I have data which having "emailaddress" field. Suppose my one of the value is "user@example.com". I might have search input like "@exam", "user@" , "user", ".com" etc.

I have tried to achieve this using query_string with ** pattern match. I got appropriate result but It seems, it is slow. I also cannot use uax_url_email tokenizer because user is free to give any input. I have used default standard tokenizer.

With this, suppose i have two email address "user@example.com" and "example@user.com". If i am searching with "user@", It is showing both result. Which is not my output.

Is there any specific tokenizer or method by which i can achieve my output. It should be same as like mysql's like query with %@user%.

After this i used edge_ngram tokenizer which gives me partially better output.
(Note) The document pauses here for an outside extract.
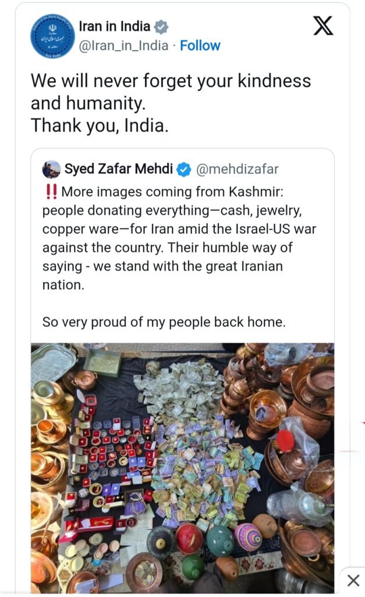Visit the @mehdizafar handle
Below is my analyzer:

"analysis":{
  "filter":{
	"emailtoken":{
	  "type":"edge_ngram",
	  "min_gram":1,
	  "max_gram":255,
	  "token_chars":[
	    "letter",
	    "digit",
	    "symbol",
	    "punctuation"
	  ]
	}
  },
  "analyzer":{
	"email":{
	  "type":"custom",
	  "tokenizer":"standard",
	  "filter":[
	    "lowercase",
	    "emailtoken"
	  ]
	 }
  }
 }
}

With this, Suppose i have email address like "name.sirname@example.com", So above anlyzer also got failed with the search of ".sirname" or "@example".

Thanks

Hi @ashishtiwari1993,

As you described, ** does work, but gives poor performance. This is due to how Elasticsearch indexes its documents internally.
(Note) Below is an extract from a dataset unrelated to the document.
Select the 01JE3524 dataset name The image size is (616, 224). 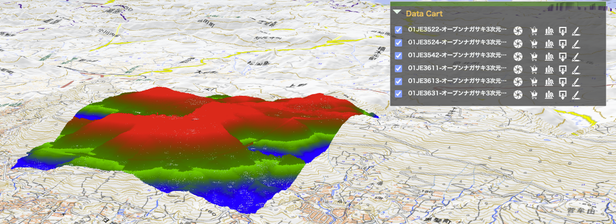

Another approach is to index your strings multiple times (using fields) using different custom analyzers. In particular, you might want to look into the NGram tokenizer.

You might then also want to consider combining NGrams with a prefix query.

@fkelbert Thanks for quick prompt. I have edit my question forgot to mention about edge_ngram tokenizer. In edge_ngram i am facing issue with special chars like ".", "@".

Hi @ashishtiwari1993, Consider using NGrams instead of Edge-NGrams .

Further to that, you probably want to use the keyword tokenizer, which does not actually tokenize the string (i.e., it is a noop and keeps the string as-is).

@fkelbert Thats cool it wokrs :slight_smile: Thanks for quick help. Just one doubt, I am having lots of records which contains email address. Now ngram tokenizer is going to apply on each email address. Would it be cause and delay in write performance ? Because i have multiple fields, On which want to implement the same method .

Great to hear :slight_smile:

I'm afraid you'll need to experiment with performance. You can increase write throughput by configuring your index to use more primary shards.

Out of curiosity: how much faster are the ngrams compared to the ** method for you?

Another note: Think twice whether you actually need this kind of method for many of your fields. For search, the "more standard" analyzers do a pretty good job in 95% of the use cases.

Right now i am using same **. Need to reindex the data to measure performance. But it will definitely faster than to regex, wildcard & **. I will share my output here :slight_smile: . Thanks for the suggestion @fkelbert. Definitely i ll take care of use case.

This topic was automatically closed 28 days after the last reply. New replies are no longer allowed.